_TASK MATERIAL_
******

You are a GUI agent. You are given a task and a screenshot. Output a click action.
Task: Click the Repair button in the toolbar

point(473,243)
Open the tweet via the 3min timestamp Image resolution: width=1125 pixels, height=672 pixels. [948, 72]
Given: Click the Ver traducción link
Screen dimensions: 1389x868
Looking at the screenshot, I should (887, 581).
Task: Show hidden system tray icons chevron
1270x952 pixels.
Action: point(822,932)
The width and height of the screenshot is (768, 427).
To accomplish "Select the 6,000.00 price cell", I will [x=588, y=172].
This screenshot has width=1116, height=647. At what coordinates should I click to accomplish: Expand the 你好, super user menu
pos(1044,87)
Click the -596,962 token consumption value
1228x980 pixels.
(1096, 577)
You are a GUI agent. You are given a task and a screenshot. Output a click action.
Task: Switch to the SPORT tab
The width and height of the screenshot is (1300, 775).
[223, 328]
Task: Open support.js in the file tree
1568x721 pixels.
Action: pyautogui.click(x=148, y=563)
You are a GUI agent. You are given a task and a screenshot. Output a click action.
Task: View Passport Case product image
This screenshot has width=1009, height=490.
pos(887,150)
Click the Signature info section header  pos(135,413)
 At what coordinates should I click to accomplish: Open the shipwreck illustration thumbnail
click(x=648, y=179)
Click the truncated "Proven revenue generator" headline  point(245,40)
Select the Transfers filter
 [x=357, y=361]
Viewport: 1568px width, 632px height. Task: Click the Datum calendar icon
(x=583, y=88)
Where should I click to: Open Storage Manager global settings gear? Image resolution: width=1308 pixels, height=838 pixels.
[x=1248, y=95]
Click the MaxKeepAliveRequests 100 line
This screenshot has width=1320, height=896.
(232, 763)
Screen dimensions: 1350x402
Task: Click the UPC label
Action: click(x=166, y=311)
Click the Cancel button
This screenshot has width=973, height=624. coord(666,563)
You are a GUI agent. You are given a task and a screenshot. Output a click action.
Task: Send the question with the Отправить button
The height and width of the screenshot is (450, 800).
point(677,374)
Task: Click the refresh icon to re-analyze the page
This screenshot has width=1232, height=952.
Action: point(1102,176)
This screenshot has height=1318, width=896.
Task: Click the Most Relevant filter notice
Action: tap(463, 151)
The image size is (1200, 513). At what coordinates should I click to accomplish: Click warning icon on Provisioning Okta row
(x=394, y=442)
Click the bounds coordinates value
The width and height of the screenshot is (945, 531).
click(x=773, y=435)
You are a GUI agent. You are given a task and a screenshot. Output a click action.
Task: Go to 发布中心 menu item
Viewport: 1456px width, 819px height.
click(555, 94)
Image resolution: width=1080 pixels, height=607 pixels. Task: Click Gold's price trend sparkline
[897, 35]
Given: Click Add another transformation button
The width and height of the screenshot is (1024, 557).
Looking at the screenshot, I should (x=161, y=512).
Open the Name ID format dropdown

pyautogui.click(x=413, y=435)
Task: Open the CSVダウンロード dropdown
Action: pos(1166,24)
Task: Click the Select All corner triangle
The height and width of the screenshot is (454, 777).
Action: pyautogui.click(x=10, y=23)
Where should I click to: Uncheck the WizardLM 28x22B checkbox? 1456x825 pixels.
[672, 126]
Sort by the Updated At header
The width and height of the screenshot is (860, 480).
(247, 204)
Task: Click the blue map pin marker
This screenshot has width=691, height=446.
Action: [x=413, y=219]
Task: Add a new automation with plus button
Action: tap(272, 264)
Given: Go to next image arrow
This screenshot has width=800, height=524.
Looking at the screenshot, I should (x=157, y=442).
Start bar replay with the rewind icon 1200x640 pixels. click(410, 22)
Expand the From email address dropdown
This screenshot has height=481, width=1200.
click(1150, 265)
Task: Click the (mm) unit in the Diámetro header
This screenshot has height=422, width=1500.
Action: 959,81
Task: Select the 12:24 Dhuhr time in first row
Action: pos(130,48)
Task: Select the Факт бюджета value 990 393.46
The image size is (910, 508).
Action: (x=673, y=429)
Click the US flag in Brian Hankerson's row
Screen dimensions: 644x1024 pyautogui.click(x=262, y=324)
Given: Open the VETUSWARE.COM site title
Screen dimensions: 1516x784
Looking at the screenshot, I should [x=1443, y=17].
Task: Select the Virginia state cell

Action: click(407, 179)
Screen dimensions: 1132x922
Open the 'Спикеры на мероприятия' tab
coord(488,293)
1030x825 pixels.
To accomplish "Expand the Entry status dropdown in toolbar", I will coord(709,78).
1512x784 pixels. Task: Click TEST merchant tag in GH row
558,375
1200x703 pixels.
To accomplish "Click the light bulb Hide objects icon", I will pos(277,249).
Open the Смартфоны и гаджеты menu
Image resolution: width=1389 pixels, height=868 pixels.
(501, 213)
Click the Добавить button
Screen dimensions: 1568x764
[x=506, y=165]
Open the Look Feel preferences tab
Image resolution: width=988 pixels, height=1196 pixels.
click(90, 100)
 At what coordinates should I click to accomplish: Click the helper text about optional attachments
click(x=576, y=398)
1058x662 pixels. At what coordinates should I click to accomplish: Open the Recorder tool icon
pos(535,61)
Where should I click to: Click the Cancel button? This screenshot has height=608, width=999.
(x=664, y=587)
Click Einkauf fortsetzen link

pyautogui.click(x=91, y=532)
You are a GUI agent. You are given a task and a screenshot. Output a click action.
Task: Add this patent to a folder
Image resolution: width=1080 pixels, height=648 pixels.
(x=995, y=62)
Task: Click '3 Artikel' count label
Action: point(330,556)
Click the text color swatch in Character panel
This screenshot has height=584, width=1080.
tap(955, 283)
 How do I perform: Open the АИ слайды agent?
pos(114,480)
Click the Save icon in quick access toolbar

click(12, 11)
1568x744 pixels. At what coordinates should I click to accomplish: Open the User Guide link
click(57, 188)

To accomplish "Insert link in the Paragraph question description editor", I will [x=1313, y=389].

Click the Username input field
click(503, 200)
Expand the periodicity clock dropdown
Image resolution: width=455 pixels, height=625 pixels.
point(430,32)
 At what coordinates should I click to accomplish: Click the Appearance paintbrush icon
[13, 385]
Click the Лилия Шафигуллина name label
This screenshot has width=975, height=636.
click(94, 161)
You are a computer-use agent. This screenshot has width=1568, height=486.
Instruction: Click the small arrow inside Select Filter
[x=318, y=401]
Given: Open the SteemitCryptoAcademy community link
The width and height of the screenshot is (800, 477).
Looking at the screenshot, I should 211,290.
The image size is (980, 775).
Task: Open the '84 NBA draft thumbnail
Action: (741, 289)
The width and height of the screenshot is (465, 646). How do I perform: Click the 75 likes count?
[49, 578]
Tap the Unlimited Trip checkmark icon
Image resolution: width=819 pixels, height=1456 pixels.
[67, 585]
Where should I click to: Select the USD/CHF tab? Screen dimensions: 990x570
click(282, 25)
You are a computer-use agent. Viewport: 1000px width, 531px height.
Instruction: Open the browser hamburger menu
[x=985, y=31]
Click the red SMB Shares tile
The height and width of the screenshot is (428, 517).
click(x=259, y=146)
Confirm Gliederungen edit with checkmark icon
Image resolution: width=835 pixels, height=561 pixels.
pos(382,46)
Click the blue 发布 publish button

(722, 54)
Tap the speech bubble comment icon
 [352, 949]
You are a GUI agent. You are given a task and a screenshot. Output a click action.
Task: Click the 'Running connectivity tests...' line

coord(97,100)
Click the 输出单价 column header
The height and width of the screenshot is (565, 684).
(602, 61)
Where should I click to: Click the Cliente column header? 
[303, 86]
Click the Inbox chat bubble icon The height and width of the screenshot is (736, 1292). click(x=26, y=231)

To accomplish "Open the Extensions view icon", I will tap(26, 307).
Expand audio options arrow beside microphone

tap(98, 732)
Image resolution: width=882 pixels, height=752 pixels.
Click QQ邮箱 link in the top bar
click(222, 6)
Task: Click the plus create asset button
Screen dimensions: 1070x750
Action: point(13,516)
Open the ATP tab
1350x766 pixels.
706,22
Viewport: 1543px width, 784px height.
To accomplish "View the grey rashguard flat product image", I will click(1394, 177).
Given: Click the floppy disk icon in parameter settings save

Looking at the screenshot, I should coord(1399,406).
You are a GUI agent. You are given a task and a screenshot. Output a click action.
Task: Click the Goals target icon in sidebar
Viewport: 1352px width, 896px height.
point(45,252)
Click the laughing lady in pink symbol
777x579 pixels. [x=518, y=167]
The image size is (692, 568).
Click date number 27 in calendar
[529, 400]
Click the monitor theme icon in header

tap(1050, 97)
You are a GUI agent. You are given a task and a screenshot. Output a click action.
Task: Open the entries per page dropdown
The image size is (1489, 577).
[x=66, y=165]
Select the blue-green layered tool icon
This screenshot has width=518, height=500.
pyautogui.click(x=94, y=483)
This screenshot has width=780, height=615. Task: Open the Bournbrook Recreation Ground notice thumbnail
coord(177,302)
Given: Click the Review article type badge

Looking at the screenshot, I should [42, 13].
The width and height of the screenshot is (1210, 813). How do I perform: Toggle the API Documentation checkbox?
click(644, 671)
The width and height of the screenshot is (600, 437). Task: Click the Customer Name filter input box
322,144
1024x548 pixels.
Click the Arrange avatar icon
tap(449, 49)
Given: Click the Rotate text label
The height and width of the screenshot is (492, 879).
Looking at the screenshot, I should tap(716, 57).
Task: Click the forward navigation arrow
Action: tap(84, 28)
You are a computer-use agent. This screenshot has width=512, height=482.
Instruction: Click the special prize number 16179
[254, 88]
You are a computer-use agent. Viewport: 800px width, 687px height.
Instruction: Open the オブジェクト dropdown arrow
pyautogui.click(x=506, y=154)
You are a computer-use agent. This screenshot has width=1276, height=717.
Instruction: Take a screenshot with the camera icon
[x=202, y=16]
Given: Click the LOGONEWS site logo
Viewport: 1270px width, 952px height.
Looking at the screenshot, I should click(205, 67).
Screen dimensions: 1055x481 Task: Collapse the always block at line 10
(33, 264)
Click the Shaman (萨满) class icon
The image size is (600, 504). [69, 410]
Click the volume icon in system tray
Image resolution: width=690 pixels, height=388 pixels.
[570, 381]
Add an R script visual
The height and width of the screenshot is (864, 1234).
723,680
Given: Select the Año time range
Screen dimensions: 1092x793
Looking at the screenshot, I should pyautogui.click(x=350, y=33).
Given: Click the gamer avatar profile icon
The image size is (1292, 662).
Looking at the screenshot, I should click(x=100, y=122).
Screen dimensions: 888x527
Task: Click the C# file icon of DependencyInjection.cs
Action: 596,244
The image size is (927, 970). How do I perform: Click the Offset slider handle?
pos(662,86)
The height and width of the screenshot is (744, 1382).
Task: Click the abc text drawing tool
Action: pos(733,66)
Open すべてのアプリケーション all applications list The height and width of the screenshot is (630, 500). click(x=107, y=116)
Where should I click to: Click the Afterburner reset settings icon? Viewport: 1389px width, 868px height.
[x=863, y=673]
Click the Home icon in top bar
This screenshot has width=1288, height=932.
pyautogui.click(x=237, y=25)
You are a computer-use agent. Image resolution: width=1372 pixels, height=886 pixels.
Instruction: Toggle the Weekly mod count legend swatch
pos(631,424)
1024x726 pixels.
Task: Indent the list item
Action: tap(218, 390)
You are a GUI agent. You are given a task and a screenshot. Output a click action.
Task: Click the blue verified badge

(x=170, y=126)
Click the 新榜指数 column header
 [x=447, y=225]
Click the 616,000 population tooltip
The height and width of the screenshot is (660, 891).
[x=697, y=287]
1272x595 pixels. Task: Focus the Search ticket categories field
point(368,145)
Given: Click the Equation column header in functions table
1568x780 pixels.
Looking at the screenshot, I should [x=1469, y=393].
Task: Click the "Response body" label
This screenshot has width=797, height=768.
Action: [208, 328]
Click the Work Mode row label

******

In the records above, the line with "The width and height of the screenshot is (1210, 813)." marks the start and the line with "Given: Click the gamer avatar profile icon" marks the end; copy that stretch exactly, both lines included, and nothing else.

The width and height of the screenshot is (1210, 813). How do I perform: Toggle the API Documentation checkbox?
click(644, 671)
The width and height of the screenshot is (600, 437). Task: Click the Customer Name filter input box
322,144
1024x548 pixels.
Click the Arrange avatar icon
tap(449, 49)
Given: Click the Rotate text label
The height and width of the screenshot is (492, 879).
Looking at the screenshot, I should tap(716, 57).
Task: Click the forward navigation arrow
Action: tap(84, 28)
You are a computer-use agent. This screenshot has width=512, height=482.
Instruction: Click the special prize number 16179
[254, 88]
You are a computer-use agent. Viewport: 800px width, 687px height.
Instruction: Open the オブジェクト dropdown arrow
pyautogui.click(x=506, y=154)
You are a computer-use agent. This screenshot has width=1276, height=717.
Instruction: Take a screenshot with the camera icon
[x=202, y=16]
Given: Click the LOGONEWS site logo
Viewport: 1270px width, 952px height.
Looking at the screenshot, I should click(205, 67).
Screen dimensions: 1055x481 Task: Collapse the always block at line 10
(33, 264)
Click the Shaman (萨满) class icon
The image size is (600, 504). [69, 410]
Click the volume icon in system tray
Image resolution: width=690 pixels, height=388 pixels.
[570, 381]
Add an R script visual
The height and width of the screenshot is (864, 1234).
723,680
Given: Select the Año time range
Screen dimensions: 1092x793
Looking at the screenshot, I should pyautogui.click(x=350, y=33).
Given: Click the gamer avatar profile icon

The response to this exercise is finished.